• Task directions: Rewrite the rows that begin with the line containing "Select the x-axis title Frequency (Hz)" and end with the line containing "point(54,285)", substituting "vertical axis" for each "y axis" and leaving everything else unchanged.

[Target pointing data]
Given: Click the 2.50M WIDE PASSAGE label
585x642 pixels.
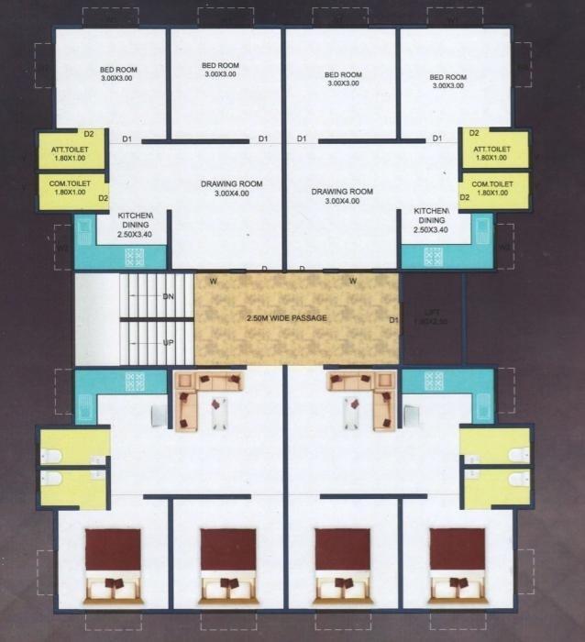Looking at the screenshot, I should pos(287,318).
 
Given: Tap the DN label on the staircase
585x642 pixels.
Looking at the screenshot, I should pos(168,296).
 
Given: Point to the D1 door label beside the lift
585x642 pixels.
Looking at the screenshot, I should pos(393,320).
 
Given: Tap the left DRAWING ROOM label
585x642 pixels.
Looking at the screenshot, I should pos(231,189).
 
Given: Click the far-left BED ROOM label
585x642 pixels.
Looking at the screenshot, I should pos(118,74).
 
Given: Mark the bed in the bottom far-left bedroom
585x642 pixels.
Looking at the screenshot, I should pos(113,566).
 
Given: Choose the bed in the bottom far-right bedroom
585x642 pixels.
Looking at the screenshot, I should pos(457,566).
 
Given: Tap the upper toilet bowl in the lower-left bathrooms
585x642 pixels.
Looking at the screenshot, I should pos(52,456).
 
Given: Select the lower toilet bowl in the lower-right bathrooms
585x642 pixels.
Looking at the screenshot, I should pos(519,478).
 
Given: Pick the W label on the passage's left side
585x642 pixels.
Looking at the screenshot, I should pos(213,282).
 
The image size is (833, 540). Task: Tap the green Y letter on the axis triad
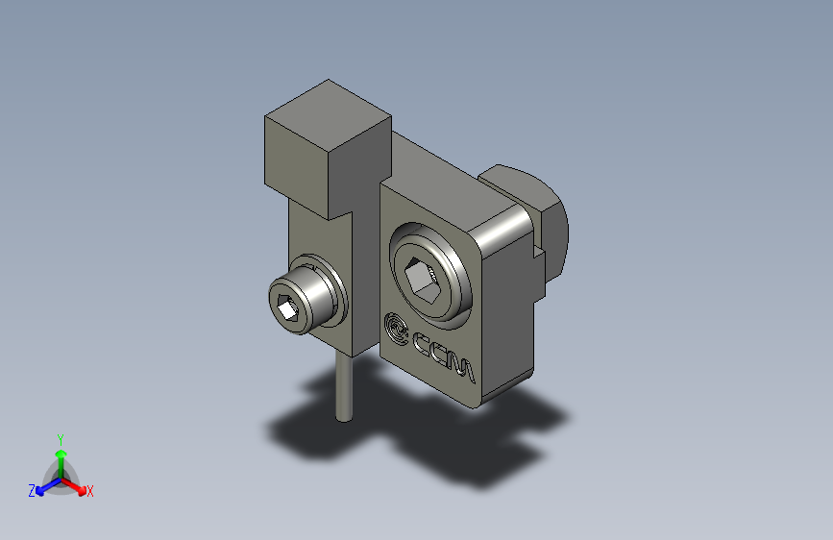click(60, 437)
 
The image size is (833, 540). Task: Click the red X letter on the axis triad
click(90, 491)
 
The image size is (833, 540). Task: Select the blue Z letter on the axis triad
click(32, 490)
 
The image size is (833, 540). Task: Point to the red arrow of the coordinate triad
click(77, 485)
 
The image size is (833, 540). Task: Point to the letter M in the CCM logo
click(462, 368)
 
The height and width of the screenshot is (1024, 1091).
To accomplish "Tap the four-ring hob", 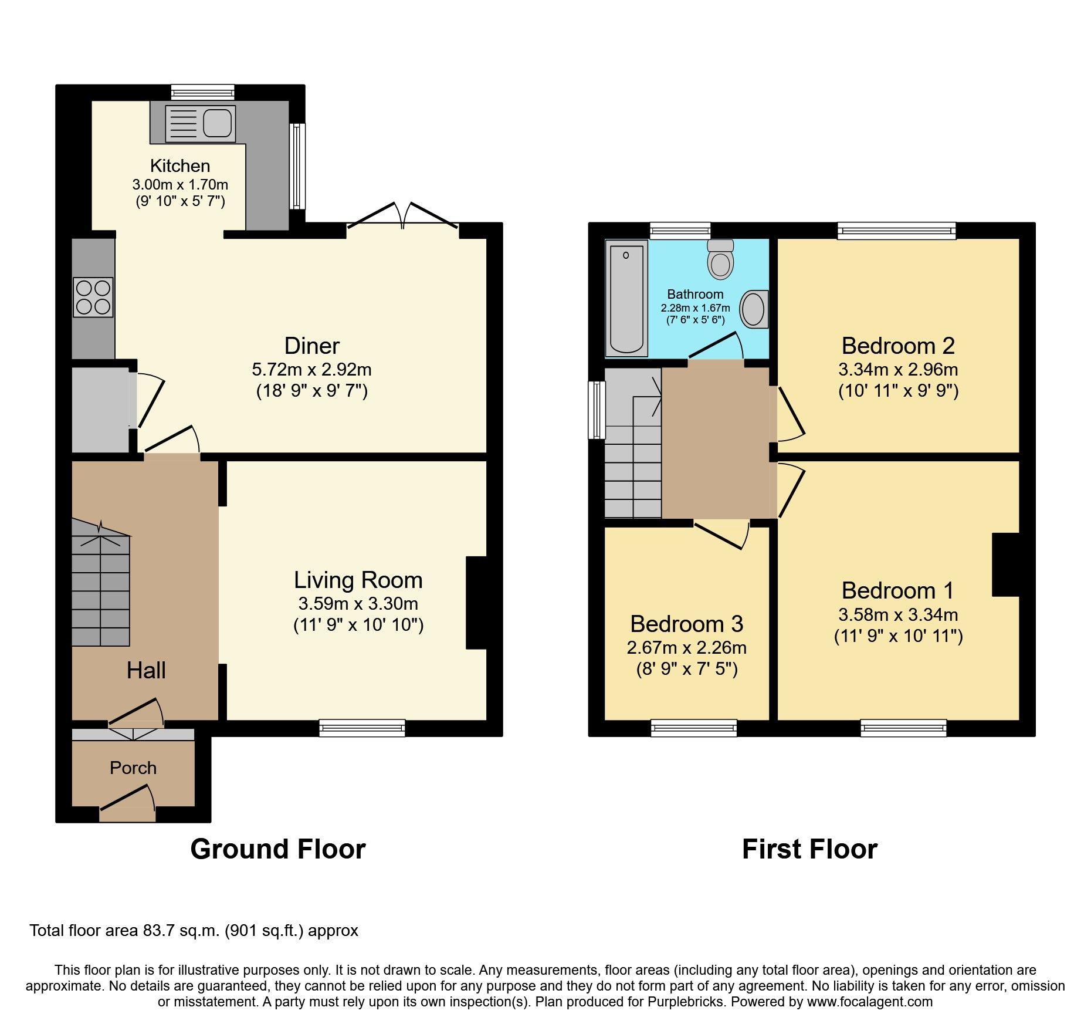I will tap(93, 298).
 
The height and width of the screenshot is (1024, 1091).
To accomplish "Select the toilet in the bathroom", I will tap(720, 259).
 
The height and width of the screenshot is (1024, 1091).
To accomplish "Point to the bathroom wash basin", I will tap(753, 309).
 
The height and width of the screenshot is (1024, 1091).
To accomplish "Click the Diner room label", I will tap(311, 346).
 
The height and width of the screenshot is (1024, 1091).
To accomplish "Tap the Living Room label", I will tap(358, 580).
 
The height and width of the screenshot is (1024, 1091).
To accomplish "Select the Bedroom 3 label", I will tap(686, 624).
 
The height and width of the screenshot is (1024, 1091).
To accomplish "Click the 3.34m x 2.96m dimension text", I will tap(897, 370).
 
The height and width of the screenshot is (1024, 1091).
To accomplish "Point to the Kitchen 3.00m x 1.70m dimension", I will tap(180, 185).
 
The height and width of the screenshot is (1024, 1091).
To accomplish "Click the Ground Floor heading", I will tap(277, 849).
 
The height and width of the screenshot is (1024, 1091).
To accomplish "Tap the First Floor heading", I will tap(809, 849).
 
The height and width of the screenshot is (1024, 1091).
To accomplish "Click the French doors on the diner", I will tap(402, 218).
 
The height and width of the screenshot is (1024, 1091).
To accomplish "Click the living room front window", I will tap(362, 728).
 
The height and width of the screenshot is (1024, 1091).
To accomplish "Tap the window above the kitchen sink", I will tap(203, 92).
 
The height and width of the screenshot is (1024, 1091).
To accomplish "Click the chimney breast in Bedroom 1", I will tap(1005, 565).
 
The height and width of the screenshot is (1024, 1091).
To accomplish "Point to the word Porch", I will tap(133, 768).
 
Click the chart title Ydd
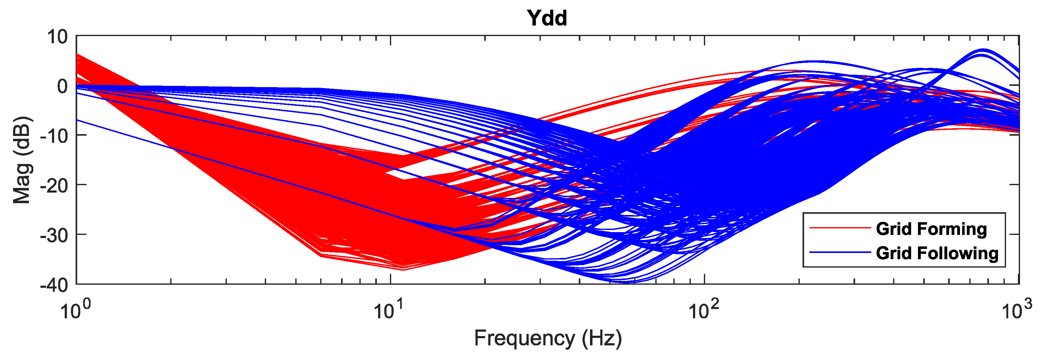point(547,18)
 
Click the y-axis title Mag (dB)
point(22,160)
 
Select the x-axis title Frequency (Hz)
point(548,338)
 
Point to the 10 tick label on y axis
point(57,37)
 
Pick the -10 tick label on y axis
point(54,136)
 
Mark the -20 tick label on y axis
point(54,185)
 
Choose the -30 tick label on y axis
point(54,235)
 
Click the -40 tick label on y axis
point(54,285)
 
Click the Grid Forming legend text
point(931,229)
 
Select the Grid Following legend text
point(937,253)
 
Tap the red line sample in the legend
point(840,228)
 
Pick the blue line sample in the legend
point(840,253)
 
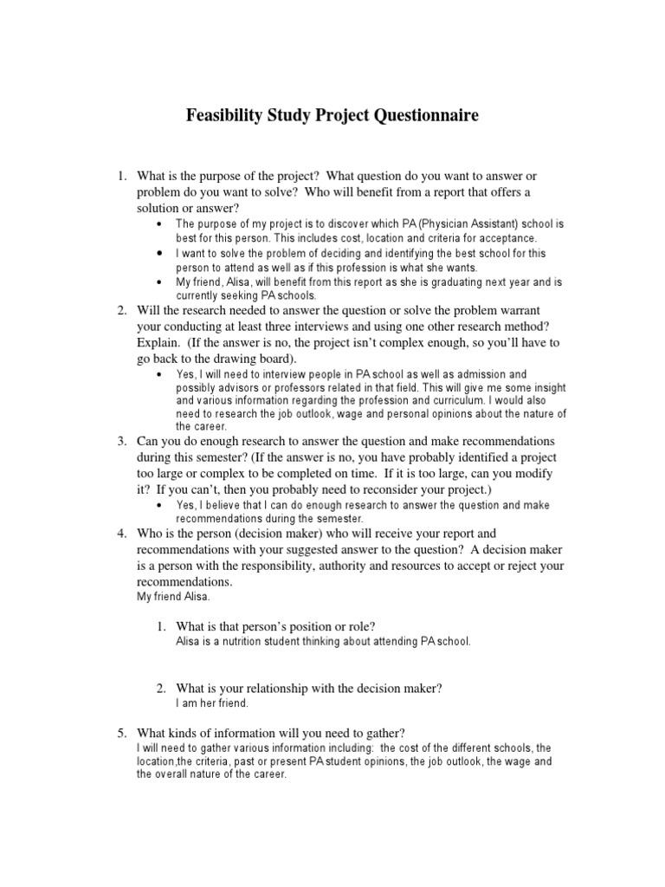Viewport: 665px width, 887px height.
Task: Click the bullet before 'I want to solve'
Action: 161,254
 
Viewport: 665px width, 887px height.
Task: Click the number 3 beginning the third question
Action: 122,442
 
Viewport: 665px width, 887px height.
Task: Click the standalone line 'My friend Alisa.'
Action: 173,597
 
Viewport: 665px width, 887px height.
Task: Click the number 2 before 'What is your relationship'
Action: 161,688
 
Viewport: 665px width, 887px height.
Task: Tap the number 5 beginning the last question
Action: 122,733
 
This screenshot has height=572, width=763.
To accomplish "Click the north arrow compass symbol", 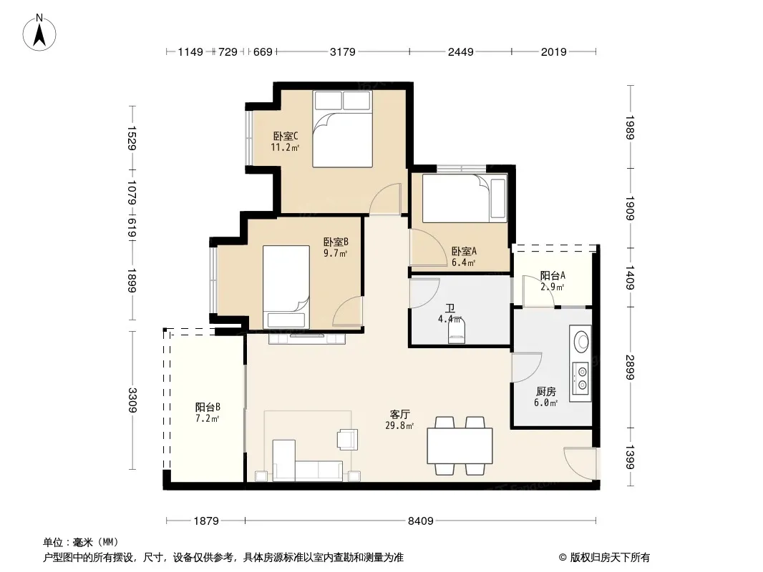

• Response:
Select the x-axis title Frequency (Hz)
point(548,338)
 
Point to the 10 tick label on vertical axis
point(57,37)
 
Pick the -10 tick label on vertical axis
point(54,136)
 
Mark the -20 tick label on vertical axis
point(54,185)
 
Choose the -30 tick label on vertical axis
point(54,235)
 
Click the -40 tick label on vertical axis
point(54,285)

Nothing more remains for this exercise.